Они говорят по очереди, с такой живостью перехватывая друг у друга рассказ, будто он заранее отрепетирован. Смеясь, но не слишком вникая – вот уже упустила, о нынешнем директоре речь или это байки былых эпох, – Шура вслушивается в игру знакомых, чуть деланных, но оттого еще более милых интонаций, с необъяснимой грустью (о чем? встретились же, наконец!) смотрит, как Женя то поднимает, то опускает усталые рыжие глазищи, в глубине которых тихо, странно живет мысль, не засыпающая, верно, и тогда, когда самой Беренберг удается приморить таблетками свою жестокую бессонницу, как вспыхивает и гаснет чеширская улыбка Таты – сказочная улыбка, в сиянии которой пропадает без следа ее почти настораживающая некрасивость, да и вообще грубая физическая оболочка теряет значение, ее нет…
– Но Ферапонтов на свою беду был слишком здоров спать. А чтобы хоть часа в три потушить лампу, нужно проснуться. В одну злосчастную ночь директор блуждал по поселку аж в половине четвертого и вдруг увидел, что окно все еще светится.
– Тут даже его проняло! Бедный мальчик, как он увлекся самообразованием! Заболеть может! А квартира ферапонтовская на первом этаже. Так он подошел, на цыпочки встал – хотел в окошко постучать…
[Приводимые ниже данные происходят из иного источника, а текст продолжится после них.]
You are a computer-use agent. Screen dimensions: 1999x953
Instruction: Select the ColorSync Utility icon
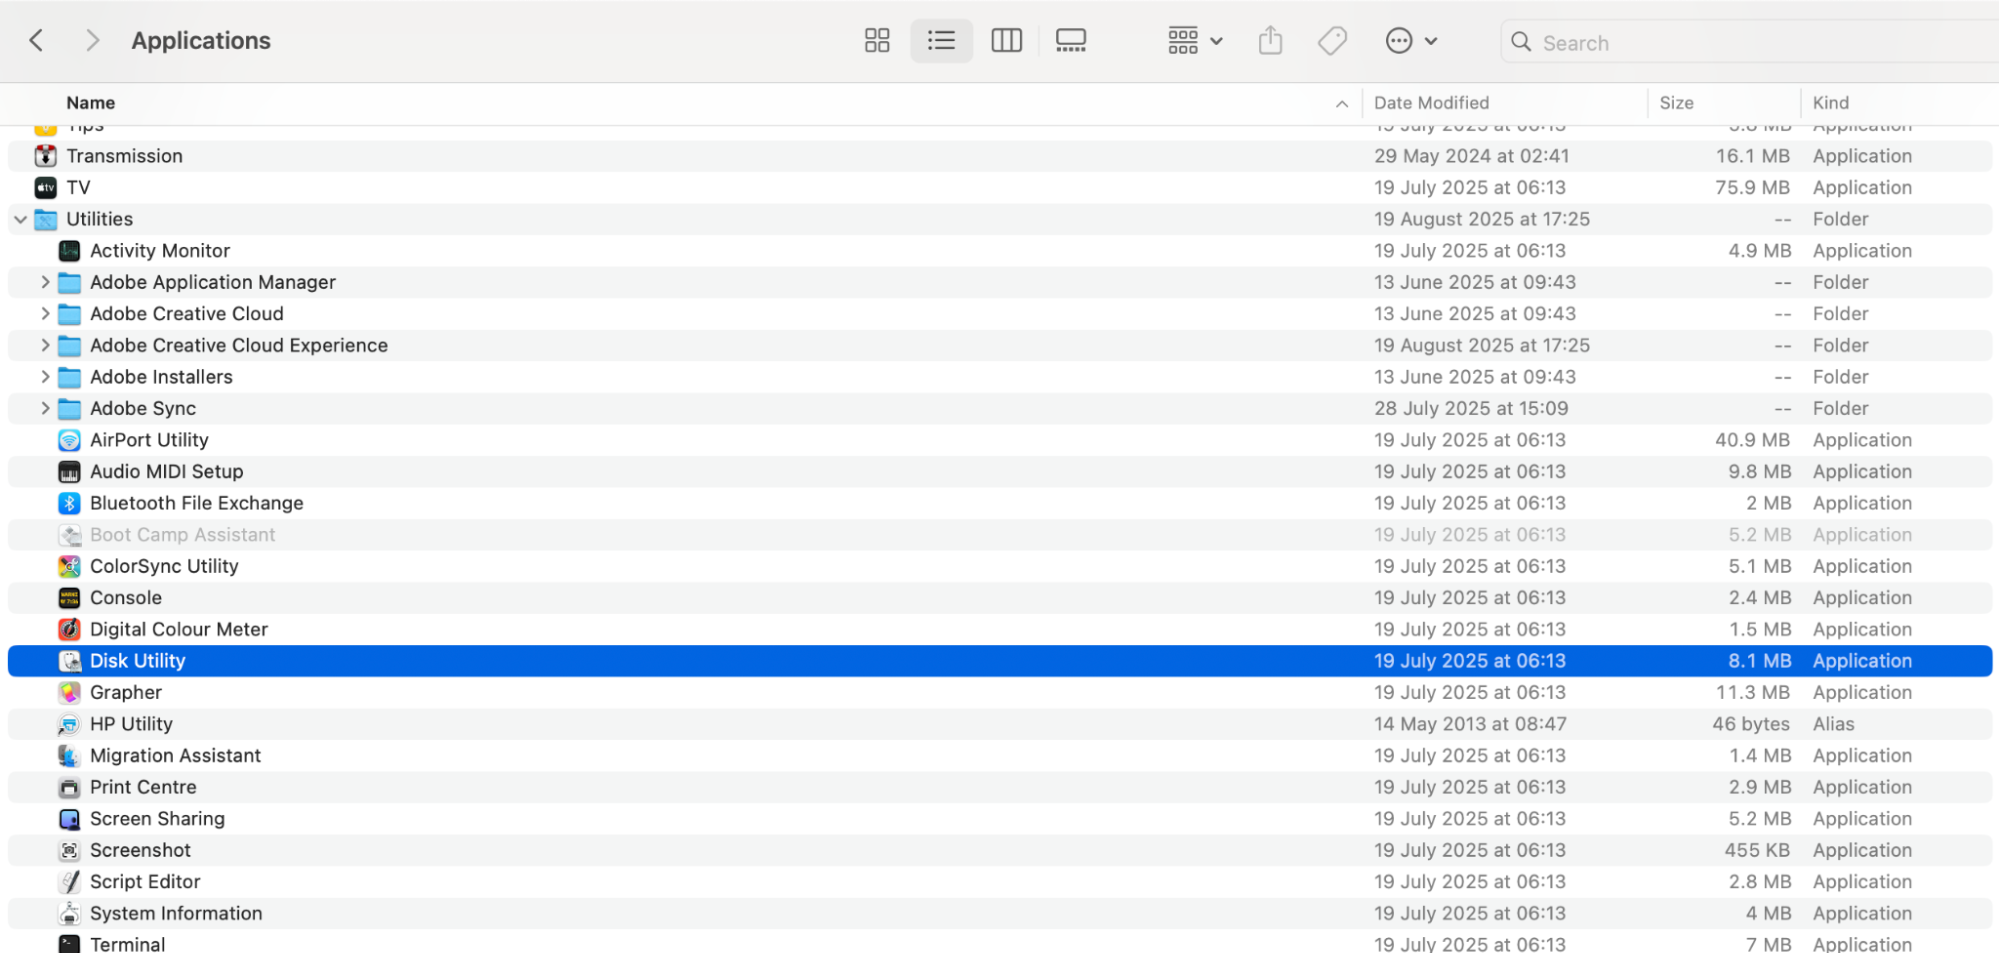69,566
– Но слова отеческого увещевания насчет надобности беречь здоровье застыли на директорских устах. Зрелище, представшее ему, потрясало своей гнусностью. Он и год спустя не мог вспоминать об этом спокойно. Ферапонтову пришлось уволиться…
– А еще он запретил собирать грибы вблизи поселка! Приспичило тебе надергать маслят – топай в дальний лесок, а в ближнем не моги бледную поганку пальцем тронуть. Потому что это его поганка. Решил он так! Директор же здесь царь и бог! Местные жители – сплошь его подчиненные и родня подчиненных. Застигнут тебя в этом ближнем леске, на месте преступления, жди, уж он тебе устроит! Так крепостных секли за потраву…
Тихо-тихо приоткрывается дверь. Светлая головка. Бледное тонкое личико. Во всей фигурке – вопрос, но почти без надежды.
– Анна, – Беренберг никогда не повышает голоса, – ты же видишь, у меня гости. Иди, мой ангел, в другую комнату. Или ты забыла? Надо уметь быть… какой?
– Одинокой, – вздыхает Анна. Ей четыре года.
«Чары одиночества», – Гирник про себя усмехается: выражение больше подошло бы Олимпиаде. Но чары есть, они присутствуют в этой пустоватой, еще не обжитой комнате так же несомненно, как и всюду, где находится Женя Беренберг. А с тех пор, как они обе поселились здесь, в Белых Столбах, в этом благословенном (ведь теперь не надо одной возвращаться во Псков, другой – в Курган!), да, трижды благословенном, но все равно скучном госфильмофондовском доме, Тата Молодцова как будто тоже заколдована одиночеством. Подпала под власть беренберговских чар, или сама научилась той же ворожбе? Какой в ней соблазн… в этой беде, так всех пугающей… только любовь может с ним соперничать, да и то в иные минуты сомневаешься…
– Вы хорошо живете, – говорит она вслух. – Я почти завидую.
Они покачивают головами – у обеих длинные аристократические шеи. Две змеи!
– Как всегда, лукавишь.
– Не будь ты Александром, хотела бы быть Диогеном? Знаю я твою зависть! Но мы действительно живем хорошо. Стихи друг другу пишем! Скачков, конечно, герой-любовник, но есть то, что ему не дано! А мне Беренберг вчера…
Татка декламирует, чуть сбиваясь и, похоже, на ходу домысливая. Евгения слушает, посмеиваясь, и не подсказывает. «Одна мне с тобою корысть, что вместе насущную корочку, сухую, невкусную грызть»… нет, в точности запомнить не удастся. А жаль. Интересно. Только что-то не похоже на Беренберг.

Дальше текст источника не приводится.